Um dos objectivos do plano é transformar resíduos em subprodutos, mas, para que tal aconteça, devem ser seguidas determinadas condições, entre as quais a posterior utilização certa, regular e directa desses subprodutos. Os mesmos devem ser o resultado de uma prática industrial normal, a sua produção ser parte integrante de um processo produtivo e a posterior utilização legítima e sem impactes adversos para o ambiente ou para a saúde humana.
 
@CELPA/Paulo Alexandre CoelhoNa apresentação de casos de estudo de empresas que já começaram a implementar o conceito de economia circular nas suas estratégias está a Cortadoria Nacional de Pêlo. De empresa que fabricava apenas feltro – para chapéus, por exemplo – a Cortadoria passou a produzir também luvas de pele de coelho, para aproveitar os resíduos da sua indústria em vez de destinar a pele residual, uma vez obtidos os pêlos, apenas para adubagem agrícola. “A inovação levou a que tivéssemos de remodelar todo o processo industrial”, contou Nuno Oliveira Figueiredo e, em breve, tanto processo como produto serão certificados pelo Instituto para a Inovação de Produtos Cradle to Cradle.
 
Cristina Nobre, da Verallia, falou sobre a importância da reciclagem no sector vidreiro. “Uma tonelada de casco de vidro é uma tonelada de vidro bom”, referiu.
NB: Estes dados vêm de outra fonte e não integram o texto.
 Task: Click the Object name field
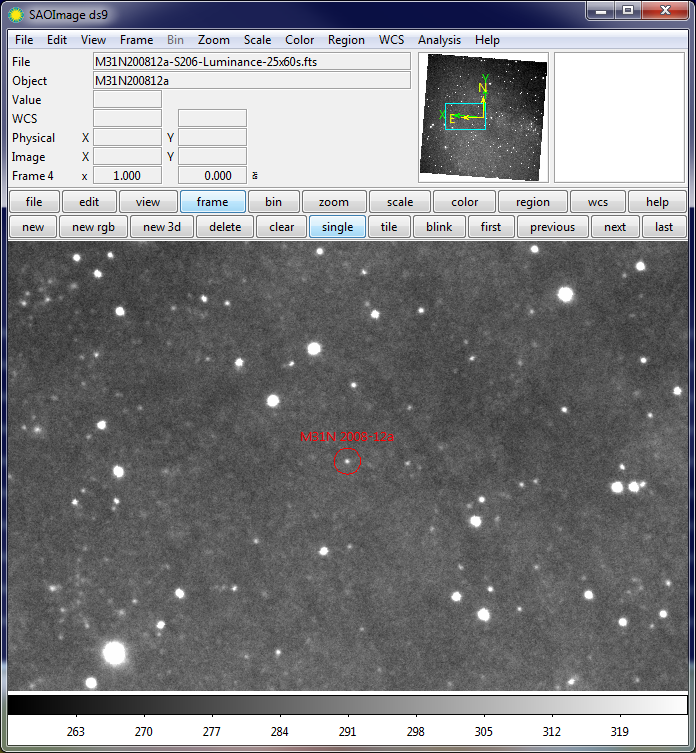click(x=251, y=81)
Mas também sobre o trabalho feito pela empresa na redução de emissões de CO2. A colocação de um electrofiltro nas chaminés – um investimento de milhões de euros – que permitiu a redução significativa das emissões não só de CO2 como de outros componentes.
 
Em nome da The Navigator Company, associada da CELPA, esteve Laura Costa, que apresentou a evolução da empresa no que respeita aos vários temas da economia circular. “Nos últimos 10 anos, reduzimos em 5% as emissões de CO2, 14% na energia consumida, 37% nos efluentes, 41% no consumo de água, 48% na produção de resíduos sólidos e incrementámos em 80% – a reciclagem”.

“A empresa captura CO2 através das suas florestas e essa captura perpetua-se nos nossos produtos ao longo da vida”. E exemplifica: “com florestas geridas de forma sustentável, dois livros de 400 páginas A5 significam 1,3 kg de CO2 capturado”.
 
Já no que respeita aos resíduos produzidos pela indústria, Laura Costa referiu que existem sempre negociações com parceiros no sentido de se encontrar novos usos, ainda que por vezes se encontrem limites legais. “Há barreiras legais por exemplo no processo de devolução das cinzas à floresta, apesar da conhecida capacidade de fertilização dos solos”.
 
Outra das associadas da CELPA, a Europac, referiu que o seu modelo de negócio é “circular, mesmo sem o saber”. “Compramos papel para reciclar, usamos as lamas em compostagem”, exemplificou Nuno Messias, lembrando que por vezes “os europeus complicam a vida por questões semânticas”, referiu, recordando que ‘waste paper’ é papel para reciclar e não papel para o lixo.
 
O representante da ADP, João Castro Pinto, contou que a empresa está sempre a experimentar novos produtos que sirvam de fertilizante e que desde 1986 desenvolveram 36 novos produtos. “O ritmo de investigação de novas matérias primas para usar em adubos teve um pico em 2016. Mas das 60 matérias-primas apresentadas, aproveitaram-se 9, já que as que são rejeitadas não apresentam mais-valias nos testes agronómicos que fazemos”, concluiu.